The last case study, co-authored by L. Landau and I. Freemantle, documents modalities of coexistence in two periurban settlements in Nairobi and Johannesburg, where the ethnical heterogeneity among residents challenges the notion of a coherent host society. Through qualitative examination of surveys and interviews, the authors uncover utilitarian frameworks of tolerance and cosmopolitan ethics arising in urban places of extraction, not belonging, where everyone is a translocal migrant of some kind.

In the last chapter of the book, R. Cohen summarizes patterns of inclusion and exclusion in Africa through seven sites: agricultural societies, kingdoms, new societies formed by refugees, strangers’ quarters in precolonial cities, colonial mines and cities, newly independent states, and contemporary cities. Based on the theory of anthropophagic and anthropoemic societies (Lévi-Strauss, 1995), the author suggests that policies at state level for integration of foreigners in African societies tend to be ideologically anthropoemic, while in contrast the informal mechanisms of incorporation in the neighbourhood, the church and the market are mostly anthropophagic.

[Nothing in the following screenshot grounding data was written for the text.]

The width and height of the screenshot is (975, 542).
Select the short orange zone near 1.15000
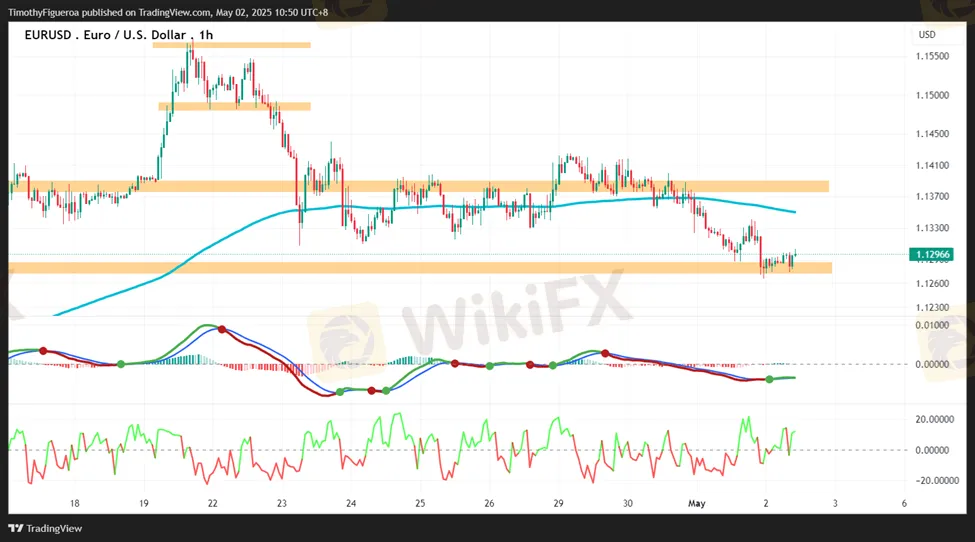click(235, 106)
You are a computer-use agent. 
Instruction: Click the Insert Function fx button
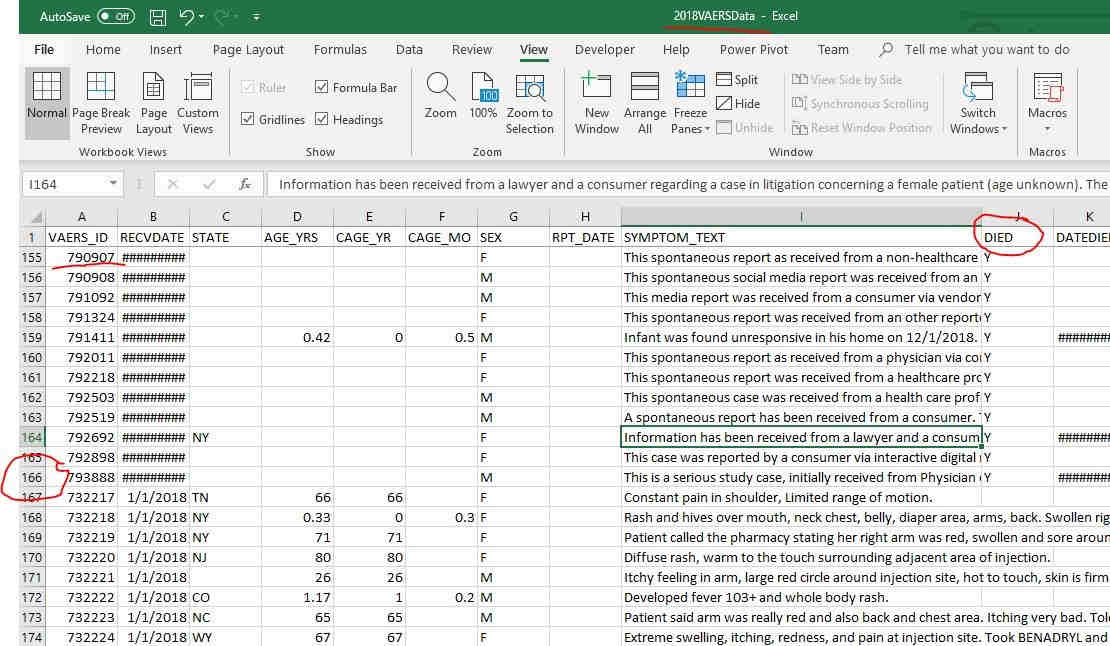[x=244, y=184]
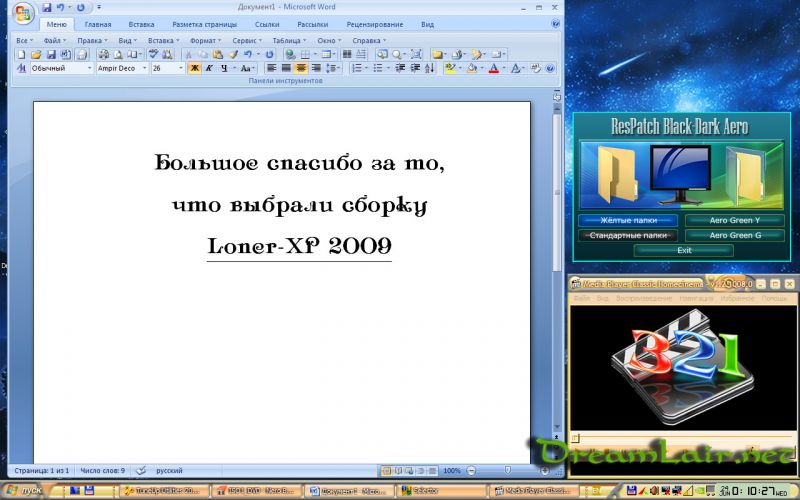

The detailed and diverse examples in this compilation paint a rich image of the varied spatial, social, economic, ethical, and religious mechanisms developed by mobile people in Africa and the African diaspora, for co-existence, acceptance, integration and belonging in the communities where they pass and settle.

In its approach, structure and methodology, the book achieves the goals initially stated by the editors: to study the phenomena from the perspective of their agents, to enlarge the empirical knowledge in the African continent, and to do so from an Africa-oriented research framework. The 3-part division helps to situate each of the case studies in the broader theoretical departing points, highlighting conceptual commonalities between diverse migration realities and geographical contexts.

The selected cases indeed challenge normative assumptions about the role of formal state policies in processes of integration. Likewise, they do question the presumed homogeneity of host communities. They place these phenomena simultaneously in a specific Africanity and a common globality, both empirically illustrated and theoretically demonstrated. The authors deploy orthodox theories intertwined with contemporary ideas to describe the observed realities, embedding the discussions in reflexions from established philosophers, historians, urbanists and social scientists in the field of African studies, such as A. Mbembe and S. Nuttall (the African metropolis, ch. 1 and 12), AM. Simone (urban socialities in Africa, idem), J. Nyerere (pan-African socialism, ch. 2 and 13), A. Mafeje (tribalism and Africanity, ch. 9), E. Akyeampong (African diasporas, ch. 11), G. Myers (complexity in African cities, idem), among others.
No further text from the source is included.